> _YOUR INSTRUCTIONS_: Copy the data from the line that contains "How do I perform: Enable Use" to its last line, exactly, including both of those lines and leaving out everything before.
__________
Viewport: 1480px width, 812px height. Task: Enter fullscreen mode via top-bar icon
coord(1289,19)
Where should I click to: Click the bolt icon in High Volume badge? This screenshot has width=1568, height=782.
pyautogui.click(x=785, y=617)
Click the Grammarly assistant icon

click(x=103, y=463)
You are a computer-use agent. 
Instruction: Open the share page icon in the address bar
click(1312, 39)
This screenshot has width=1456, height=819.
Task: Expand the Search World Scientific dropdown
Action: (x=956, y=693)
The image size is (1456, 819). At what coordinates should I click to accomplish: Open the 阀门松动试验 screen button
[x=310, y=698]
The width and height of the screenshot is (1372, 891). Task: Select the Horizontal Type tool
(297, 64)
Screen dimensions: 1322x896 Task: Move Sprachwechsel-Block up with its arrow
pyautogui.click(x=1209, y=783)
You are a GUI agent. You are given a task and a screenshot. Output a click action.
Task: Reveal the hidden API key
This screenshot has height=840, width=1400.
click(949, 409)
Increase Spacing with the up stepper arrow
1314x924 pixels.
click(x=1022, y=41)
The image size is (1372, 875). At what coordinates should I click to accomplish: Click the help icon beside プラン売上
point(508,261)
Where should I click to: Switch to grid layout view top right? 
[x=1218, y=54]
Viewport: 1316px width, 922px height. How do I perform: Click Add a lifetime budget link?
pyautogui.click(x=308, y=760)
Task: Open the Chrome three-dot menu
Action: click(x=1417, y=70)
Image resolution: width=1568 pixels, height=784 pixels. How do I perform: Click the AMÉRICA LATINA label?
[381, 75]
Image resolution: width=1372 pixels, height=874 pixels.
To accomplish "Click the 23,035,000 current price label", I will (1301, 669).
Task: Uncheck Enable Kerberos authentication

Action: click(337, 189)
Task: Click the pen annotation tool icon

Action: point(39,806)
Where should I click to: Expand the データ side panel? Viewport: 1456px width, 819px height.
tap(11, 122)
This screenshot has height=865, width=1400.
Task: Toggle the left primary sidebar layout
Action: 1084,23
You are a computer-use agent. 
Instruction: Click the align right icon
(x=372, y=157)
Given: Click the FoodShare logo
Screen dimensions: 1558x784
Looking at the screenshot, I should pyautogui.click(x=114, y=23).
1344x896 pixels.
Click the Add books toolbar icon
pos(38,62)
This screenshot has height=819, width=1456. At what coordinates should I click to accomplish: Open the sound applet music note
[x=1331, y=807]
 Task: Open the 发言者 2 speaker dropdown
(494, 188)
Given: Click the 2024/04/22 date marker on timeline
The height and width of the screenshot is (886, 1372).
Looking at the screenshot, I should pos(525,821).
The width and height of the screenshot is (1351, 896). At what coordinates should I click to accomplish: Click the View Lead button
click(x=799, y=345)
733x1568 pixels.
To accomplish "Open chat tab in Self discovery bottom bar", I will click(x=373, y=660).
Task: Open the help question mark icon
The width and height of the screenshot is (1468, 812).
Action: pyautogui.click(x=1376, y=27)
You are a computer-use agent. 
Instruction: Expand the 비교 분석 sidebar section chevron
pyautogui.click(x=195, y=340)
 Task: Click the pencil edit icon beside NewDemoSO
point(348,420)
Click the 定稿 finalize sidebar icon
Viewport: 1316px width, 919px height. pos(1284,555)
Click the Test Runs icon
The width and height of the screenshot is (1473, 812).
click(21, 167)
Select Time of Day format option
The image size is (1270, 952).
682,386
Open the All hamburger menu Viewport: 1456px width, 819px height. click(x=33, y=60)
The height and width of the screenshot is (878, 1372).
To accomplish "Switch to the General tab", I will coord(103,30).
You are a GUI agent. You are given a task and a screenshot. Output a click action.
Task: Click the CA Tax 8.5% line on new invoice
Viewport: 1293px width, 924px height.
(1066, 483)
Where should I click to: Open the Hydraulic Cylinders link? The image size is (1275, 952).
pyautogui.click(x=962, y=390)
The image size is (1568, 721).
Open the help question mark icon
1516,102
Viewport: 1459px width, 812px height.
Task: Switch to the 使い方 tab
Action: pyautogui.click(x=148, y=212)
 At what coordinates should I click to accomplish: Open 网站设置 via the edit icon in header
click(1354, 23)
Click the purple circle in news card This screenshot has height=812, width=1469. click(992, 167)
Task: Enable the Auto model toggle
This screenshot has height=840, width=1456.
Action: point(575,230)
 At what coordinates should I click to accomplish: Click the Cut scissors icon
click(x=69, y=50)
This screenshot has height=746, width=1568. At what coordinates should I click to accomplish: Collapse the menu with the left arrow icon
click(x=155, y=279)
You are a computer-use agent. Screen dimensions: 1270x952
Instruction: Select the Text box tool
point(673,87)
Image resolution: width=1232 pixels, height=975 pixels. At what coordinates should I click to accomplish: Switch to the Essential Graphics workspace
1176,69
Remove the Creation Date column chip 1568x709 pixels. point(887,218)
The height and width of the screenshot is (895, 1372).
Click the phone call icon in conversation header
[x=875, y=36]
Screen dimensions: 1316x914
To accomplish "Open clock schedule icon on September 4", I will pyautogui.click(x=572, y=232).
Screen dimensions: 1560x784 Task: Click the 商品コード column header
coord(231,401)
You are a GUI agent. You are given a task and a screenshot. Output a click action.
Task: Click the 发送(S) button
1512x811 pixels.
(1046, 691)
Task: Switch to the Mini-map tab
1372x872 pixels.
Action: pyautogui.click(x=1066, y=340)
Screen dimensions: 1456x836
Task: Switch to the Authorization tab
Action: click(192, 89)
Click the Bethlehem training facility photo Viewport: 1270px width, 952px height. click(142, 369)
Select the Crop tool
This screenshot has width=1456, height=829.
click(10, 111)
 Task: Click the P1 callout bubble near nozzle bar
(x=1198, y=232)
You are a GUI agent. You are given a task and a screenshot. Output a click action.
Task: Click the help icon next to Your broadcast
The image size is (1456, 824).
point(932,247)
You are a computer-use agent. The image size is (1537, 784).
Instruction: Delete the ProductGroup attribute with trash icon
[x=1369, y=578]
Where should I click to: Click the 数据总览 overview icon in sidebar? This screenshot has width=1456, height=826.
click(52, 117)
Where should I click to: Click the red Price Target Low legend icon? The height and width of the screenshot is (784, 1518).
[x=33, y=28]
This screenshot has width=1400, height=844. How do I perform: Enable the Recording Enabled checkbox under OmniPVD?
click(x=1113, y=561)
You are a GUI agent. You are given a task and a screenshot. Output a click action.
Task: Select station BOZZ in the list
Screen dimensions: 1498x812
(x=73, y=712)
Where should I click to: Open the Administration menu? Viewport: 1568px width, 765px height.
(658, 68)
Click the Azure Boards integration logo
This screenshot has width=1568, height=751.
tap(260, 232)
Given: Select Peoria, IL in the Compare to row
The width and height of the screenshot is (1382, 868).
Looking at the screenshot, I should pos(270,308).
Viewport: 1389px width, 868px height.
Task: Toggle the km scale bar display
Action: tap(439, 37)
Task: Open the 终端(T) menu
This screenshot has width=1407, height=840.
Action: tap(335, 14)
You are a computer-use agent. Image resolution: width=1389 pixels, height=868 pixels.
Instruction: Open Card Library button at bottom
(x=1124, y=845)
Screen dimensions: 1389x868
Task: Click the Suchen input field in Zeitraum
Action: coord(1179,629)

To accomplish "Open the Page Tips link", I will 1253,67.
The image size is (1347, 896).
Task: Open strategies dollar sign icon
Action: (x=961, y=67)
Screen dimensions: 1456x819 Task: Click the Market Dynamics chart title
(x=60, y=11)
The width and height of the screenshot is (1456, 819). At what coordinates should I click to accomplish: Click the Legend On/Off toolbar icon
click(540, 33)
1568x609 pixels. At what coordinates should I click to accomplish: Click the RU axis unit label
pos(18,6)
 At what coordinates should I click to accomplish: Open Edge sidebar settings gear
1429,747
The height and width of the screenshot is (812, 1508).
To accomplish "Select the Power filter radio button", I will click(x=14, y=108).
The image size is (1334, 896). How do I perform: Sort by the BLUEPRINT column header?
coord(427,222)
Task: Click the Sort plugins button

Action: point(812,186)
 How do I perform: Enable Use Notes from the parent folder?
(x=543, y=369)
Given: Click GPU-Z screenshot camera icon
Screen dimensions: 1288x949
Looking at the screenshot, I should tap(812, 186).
__________
> _TASK ANSWER_:
 How do I perform: Enable Use Notes from the parent folder?
(x=543, y=369)
Given: Click GPU-Z screenshot camera icon
Screen dimensions: 1288x949
Looking at the screenshot, I should tap(812, 186).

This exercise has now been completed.